[Directions for this task] Count the lines of the records below that contain the word "cell", and give only that number.

[Exercise inputs]
#####
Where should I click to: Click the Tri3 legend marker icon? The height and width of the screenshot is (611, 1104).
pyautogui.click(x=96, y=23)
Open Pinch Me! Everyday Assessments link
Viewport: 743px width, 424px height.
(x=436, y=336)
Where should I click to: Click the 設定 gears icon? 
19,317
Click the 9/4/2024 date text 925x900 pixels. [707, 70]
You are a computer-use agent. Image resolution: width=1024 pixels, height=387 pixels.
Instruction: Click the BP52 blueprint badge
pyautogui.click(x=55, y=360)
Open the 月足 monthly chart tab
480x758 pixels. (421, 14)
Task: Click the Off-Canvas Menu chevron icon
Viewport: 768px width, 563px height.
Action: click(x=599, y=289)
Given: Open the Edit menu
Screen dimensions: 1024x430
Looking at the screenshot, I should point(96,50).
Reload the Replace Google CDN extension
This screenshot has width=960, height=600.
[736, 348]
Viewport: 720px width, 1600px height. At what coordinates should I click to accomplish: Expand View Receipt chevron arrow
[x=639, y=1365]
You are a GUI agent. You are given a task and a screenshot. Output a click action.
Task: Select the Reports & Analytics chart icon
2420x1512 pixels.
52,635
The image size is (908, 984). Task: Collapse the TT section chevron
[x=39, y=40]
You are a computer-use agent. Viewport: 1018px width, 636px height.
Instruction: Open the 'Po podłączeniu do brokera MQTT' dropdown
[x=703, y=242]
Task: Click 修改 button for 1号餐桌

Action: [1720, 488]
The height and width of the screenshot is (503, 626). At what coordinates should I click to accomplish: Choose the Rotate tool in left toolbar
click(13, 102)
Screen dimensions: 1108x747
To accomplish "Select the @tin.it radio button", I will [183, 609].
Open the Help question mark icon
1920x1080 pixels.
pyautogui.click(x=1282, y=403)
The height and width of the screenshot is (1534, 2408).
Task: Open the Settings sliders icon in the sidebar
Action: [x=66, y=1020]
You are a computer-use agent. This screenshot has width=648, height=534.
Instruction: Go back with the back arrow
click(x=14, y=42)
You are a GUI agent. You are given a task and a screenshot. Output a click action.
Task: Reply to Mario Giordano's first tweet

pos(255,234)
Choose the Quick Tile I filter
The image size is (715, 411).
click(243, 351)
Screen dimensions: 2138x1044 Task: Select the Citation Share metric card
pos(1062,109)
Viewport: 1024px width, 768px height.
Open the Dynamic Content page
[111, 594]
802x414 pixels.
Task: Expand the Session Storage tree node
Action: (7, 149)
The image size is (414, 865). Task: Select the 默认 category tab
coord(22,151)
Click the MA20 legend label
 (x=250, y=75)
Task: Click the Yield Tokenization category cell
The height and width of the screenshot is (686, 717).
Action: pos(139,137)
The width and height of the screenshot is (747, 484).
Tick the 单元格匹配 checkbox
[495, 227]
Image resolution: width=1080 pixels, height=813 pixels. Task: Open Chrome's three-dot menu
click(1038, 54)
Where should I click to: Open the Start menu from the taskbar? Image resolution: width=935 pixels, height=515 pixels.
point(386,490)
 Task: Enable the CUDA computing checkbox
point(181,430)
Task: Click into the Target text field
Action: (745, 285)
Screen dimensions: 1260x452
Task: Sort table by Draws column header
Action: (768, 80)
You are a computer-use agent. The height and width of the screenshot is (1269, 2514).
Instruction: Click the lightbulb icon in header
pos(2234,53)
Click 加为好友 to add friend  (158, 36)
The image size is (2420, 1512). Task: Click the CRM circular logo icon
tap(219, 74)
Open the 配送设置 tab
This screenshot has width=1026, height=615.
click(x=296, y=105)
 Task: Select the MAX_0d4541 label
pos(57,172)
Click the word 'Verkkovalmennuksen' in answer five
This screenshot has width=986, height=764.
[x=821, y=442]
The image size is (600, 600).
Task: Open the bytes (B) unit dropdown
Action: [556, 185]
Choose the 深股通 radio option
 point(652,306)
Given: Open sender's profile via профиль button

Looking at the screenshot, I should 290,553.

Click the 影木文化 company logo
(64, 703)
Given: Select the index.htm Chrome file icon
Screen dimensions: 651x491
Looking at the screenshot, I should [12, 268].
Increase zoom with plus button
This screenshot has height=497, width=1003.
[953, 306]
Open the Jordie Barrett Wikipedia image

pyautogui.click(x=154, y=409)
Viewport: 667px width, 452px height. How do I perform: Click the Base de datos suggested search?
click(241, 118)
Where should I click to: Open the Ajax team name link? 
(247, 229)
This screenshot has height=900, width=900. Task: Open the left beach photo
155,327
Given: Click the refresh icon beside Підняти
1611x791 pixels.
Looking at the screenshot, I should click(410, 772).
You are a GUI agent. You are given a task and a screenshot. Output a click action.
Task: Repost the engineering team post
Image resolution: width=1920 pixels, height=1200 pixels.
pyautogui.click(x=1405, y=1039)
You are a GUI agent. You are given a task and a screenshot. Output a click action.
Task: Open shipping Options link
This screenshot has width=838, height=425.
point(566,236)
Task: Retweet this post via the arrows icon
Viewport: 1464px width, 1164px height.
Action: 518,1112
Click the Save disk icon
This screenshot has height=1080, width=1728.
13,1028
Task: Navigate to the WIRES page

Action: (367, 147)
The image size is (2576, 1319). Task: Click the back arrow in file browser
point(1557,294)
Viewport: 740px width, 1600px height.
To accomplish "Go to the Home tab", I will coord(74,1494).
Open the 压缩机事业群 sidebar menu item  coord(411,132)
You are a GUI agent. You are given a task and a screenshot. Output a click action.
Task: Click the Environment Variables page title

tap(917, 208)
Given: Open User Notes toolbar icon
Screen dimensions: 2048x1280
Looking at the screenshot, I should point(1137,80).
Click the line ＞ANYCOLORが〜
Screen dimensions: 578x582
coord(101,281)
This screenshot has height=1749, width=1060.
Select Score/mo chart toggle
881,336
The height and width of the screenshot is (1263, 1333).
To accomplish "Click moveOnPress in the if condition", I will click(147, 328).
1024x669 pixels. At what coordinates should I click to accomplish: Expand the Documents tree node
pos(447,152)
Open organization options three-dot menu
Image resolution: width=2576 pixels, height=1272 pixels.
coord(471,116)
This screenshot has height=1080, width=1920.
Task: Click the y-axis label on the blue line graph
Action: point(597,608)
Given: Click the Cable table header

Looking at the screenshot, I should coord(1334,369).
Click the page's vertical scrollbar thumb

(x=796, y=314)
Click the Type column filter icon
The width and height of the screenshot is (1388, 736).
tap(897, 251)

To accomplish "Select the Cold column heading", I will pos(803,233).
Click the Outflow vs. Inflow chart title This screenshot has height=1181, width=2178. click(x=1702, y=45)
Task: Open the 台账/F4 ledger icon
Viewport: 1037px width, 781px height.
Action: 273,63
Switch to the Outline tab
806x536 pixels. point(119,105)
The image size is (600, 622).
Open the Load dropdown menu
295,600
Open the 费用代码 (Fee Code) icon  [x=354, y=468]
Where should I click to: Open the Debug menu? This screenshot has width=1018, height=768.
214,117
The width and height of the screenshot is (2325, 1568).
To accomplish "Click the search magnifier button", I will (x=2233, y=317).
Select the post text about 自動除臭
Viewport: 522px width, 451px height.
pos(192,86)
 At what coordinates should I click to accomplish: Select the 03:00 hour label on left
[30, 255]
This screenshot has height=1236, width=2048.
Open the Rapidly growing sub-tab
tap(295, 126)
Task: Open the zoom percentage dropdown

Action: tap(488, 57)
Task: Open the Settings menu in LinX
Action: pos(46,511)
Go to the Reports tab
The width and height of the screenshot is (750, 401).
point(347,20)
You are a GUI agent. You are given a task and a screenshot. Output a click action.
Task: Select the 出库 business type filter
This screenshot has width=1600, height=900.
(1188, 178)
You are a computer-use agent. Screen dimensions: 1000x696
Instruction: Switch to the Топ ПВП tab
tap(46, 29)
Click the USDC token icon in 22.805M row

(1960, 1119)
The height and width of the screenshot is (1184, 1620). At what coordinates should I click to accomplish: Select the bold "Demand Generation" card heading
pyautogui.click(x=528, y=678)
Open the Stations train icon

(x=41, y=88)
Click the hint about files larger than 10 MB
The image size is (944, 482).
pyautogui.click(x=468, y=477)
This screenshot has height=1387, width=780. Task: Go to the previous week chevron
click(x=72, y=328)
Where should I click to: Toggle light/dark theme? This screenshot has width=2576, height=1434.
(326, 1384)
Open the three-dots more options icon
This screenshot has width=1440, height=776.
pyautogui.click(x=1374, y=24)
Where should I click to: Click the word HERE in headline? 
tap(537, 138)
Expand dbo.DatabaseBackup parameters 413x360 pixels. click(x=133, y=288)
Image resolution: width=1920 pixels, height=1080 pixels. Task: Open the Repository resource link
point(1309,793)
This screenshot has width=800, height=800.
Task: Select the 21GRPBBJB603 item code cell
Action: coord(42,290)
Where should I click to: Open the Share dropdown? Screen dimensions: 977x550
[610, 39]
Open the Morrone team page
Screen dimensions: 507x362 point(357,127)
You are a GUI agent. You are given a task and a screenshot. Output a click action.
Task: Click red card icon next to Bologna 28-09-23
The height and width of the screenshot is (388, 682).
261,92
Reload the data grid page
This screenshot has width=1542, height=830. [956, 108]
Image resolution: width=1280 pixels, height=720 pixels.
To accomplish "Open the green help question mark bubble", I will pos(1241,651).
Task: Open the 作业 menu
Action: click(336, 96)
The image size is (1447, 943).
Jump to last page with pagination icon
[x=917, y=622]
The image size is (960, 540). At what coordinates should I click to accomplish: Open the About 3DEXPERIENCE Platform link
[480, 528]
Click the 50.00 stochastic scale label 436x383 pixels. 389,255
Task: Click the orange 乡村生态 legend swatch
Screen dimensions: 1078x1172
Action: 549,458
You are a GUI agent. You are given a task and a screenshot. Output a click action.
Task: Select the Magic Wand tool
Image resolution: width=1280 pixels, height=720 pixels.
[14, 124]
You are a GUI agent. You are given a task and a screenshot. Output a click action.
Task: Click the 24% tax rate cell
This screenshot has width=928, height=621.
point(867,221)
#####
[The solution] 3